Arts make an impact

13 October 2015
Anya Banerjee
Laurence Simmons congratulates Arts Impact oral competition winner Anya Banerjee at Best of Arts.

The participants in this year’s Arts Impact competition are competing in the University-wide Exposure competition this week.

The winners of the oral presentation and poster categories will be hoping to add to the substantial cash prizes already awarded in Arts Impact.

Master of Arts in English student Anya Banerjee took out the oral category in Arts Impact with her presentation on the reception of Shakespeare in Bengal.

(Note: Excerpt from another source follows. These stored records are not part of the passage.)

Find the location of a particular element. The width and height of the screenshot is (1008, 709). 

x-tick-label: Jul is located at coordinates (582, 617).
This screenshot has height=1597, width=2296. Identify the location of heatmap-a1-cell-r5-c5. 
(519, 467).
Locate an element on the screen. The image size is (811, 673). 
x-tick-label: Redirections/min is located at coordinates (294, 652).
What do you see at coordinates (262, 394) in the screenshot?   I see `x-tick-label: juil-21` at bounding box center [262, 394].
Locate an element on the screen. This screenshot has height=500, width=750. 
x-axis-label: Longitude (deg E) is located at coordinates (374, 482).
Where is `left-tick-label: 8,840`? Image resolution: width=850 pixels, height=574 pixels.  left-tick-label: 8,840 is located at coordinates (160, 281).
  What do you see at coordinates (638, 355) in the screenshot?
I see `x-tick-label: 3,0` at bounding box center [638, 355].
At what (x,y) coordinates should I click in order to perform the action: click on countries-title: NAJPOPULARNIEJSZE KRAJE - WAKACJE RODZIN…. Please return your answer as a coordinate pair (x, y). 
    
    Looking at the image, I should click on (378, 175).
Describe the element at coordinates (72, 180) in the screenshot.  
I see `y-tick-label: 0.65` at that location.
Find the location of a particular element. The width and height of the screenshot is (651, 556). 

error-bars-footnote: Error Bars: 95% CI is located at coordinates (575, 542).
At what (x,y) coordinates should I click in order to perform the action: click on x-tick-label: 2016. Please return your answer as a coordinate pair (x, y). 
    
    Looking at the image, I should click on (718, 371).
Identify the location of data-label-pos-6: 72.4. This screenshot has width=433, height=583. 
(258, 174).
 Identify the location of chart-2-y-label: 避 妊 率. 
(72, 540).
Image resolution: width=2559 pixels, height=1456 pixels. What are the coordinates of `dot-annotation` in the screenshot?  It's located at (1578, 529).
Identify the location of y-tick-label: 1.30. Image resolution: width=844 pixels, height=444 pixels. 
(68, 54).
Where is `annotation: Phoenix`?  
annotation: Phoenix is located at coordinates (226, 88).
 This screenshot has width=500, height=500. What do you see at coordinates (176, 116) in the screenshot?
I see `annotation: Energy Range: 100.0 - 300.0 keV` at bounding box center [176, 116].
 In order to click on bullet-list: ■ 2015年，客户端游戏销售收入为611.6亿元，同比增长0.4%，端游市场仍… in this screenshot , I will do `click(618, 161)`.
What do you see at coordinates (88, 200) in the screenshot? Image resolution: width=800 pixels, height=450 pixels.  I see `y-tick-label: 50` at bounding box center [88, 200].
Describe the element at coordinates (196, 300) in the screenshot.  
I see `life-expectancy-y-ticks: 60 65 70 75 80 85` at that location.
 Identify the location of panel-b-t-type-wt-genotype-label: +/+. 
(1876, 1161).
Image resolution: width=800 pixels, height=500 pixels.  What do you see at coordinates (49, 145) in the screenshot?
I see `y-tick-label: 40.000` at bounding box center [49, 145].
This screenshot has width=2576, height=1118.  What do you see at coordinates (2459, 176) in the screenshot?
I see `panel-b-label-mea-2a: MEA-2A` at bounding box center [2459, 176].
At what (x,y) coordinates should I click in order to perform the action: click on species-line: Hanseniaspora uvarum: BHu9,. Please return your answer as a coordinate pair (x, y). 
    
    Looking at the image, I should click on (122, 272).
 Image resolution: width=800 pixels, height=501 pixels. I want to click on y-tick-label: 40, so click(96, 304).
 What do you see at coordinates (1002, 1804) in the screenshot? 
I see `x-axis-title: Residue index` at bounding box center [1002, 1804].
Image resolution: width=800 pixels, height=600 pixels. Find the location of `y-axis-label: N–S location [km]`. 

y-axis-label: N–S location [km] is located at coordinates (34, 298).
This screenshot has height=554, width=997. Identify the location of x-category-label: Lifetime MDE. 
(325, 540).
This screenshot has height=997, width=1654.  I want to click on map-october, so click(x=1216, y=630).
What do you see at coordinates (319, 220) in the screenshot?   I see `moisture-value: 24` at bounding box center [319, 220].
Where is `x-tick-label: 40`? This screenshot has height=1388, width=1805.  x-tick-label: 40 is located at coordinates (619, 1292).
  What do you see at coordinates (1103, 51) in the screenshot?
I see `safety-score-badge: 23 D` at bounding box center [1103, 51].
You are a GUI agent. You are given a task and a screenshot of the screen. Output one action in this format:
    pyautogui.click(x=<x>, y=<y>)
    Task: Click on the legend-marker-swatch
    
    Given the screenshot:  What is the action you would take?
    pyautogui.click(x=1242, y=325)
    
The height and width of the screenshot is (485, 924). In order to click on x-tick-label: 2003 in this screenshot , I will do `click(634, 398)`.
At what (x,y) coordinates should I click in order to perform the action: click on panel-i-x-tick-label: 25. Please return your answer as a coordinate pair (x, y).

She argued that gaps in the narrative of Shakespeare’s ‘universal’ appeal point to an inextricable link between the story of Shakespeare in Bengal and that of modern Bengali femininity.

The nineteenth century in Bengal is commonly called the ‘Bengal Renaissance’ — an age when Indian and European ideas coalesced, instigating a break from traditionalism into what was thought of as progress and modernity for Bengali society.

Most of these legislative and cultural shifts centred on women, and Anya’s thesis explores various instances of the reception of Shakespeare in Bengal, and the ways in which the Bengali male elite sublimated the overwhelming experience of British authority into constructions of womanhood.

Master of Creative Writing student Caroline Barron spoke about how critical both careful research and wild imagination are in creating a believable world against which fictional characters can go about their fictional lives, and placed second.

Third place went to Ania Grant, who spoke about sexual selection and female choice in popular narratives for women.

Best of Arts 2015
Laurence Simmons congratulates Arts Impact poster competition winner Josh Emmitt at Best of Arts.

Doctoral candidate in Anthropology Josh Emmitt won the poster category in Arts Impact with his poster that added the third dimension to archaeological section drawings.

Archaeological section drawings are two-dimensional representations of deposit cross sections within an excavated area that have been common in archaeological literature since the early twentieth century. With modern computing techniques these drawings can now be digitised and transformed into three-dimensional representations.

Three-dimensional representations can then be integrated into Geographical Information Systems to place the data back into its original context and consider it in relation to contemporary data. This process was applied to the 1925-26 excavation of Kom W in the Fayum, Egypt by Caton-Thompson and Gardner and allowed for the original excavation of Kom W to contribute to current research.

Two doctoral candidates in History tied for second and third place in the poster competition: Ella Arbury, with a poster on the influence of ideas about health on Auckland homes from 1918-1949, and Emma Zuroski, with a poster exploring the maritime, scientific and imperial traditions in which the HMS Challenger Expedition of 1872-1876 took place to better understand how early scientific knowledge of the ocean developed.
 

You can catch all these presentations at Exposure this week, culminating in a prize giving MC’d by Ben Hurley.